If $\text{FIRST}(Y_i)$ contains $\epsilon$ for all $0 \leq i \leq k \in \mathbb{Z}$, add $\epsilon$ to $\text{FIRST}(X)$

The FOLLOW set of a nonterminal $A$ is the set of terminals a that can appear immediately to the right of $A$. In other words: the set of terminals a such that there exists a derivation of the form $S \rightarrow \alpha A a \beta$. $\text{FOLLOW}(B)$ for all nonterminals $B$ can be computed like this:

Place $ (right endmarker) in $\text{FOLLOW}(S)$, where $S$ is the start symbol.
If there is a production $A \rightarrow \alpha B \beta$, then everything in $\text{FIRST}(\beta) - \left\{\epsilon\right\}$ is placed in $\text{FOLLOW}(B)$
If there is a production $A \rightarrow \alpha B$ or a production $A \rightarrow \alpha B \beta$ where $\text{FIRST}(\beta)$ contains $\epsilon$, everything in $\text{FOLLOW}(A)$ is in $\text{FOLLOW}(B)$.
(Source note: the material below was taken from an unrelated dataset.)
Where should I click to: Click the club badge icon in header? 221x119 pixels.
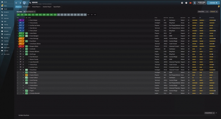[x=24, y=3]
Algorithm for constructing a predictive parsing table

INPUT: Grammar G.
OUTPUT: Parsing table M.
METHOD: For each production $A \to \alpha$ of the grammar, do the following:

For each terminal a in $\text{FIRST}(\alpha)$, add $A \to \alpha$ to M[A,a].
If $\epsilon$ is in $\text{FIRST}(\alpha)$, then for each terminal b (including $) in $\text{FOLLOW}(A)$, add $A \to \alpha$ to M[A, b].

Bottom-up parsing

Bottom-up parsers start with the input stream and attempt to reach the start symbol through a series of rewrites.

Shift-reduce parsing is a category of commonly used methods for bottom-up parsing. Shift-reduce is based on two basic steps: shift and reduce. Shift advances in the input stream by one token, making the new symbol a new single-node parse tree. Reduce applies a completed grammar rule to one the recent parse trees, joining them together as one tree with a new root symbol.

LR-parser

LR-parsers are left-reading, rightmost-derivating parsers that are O(n) for deterministic context-free languages. LR-parsing is a shift-reduce parsing method. Canonical LR-parsing, though fast, is prohibitively spaceous. Luckily, memory-usage-improved parsers exist, such as the SLR and LALR parsers.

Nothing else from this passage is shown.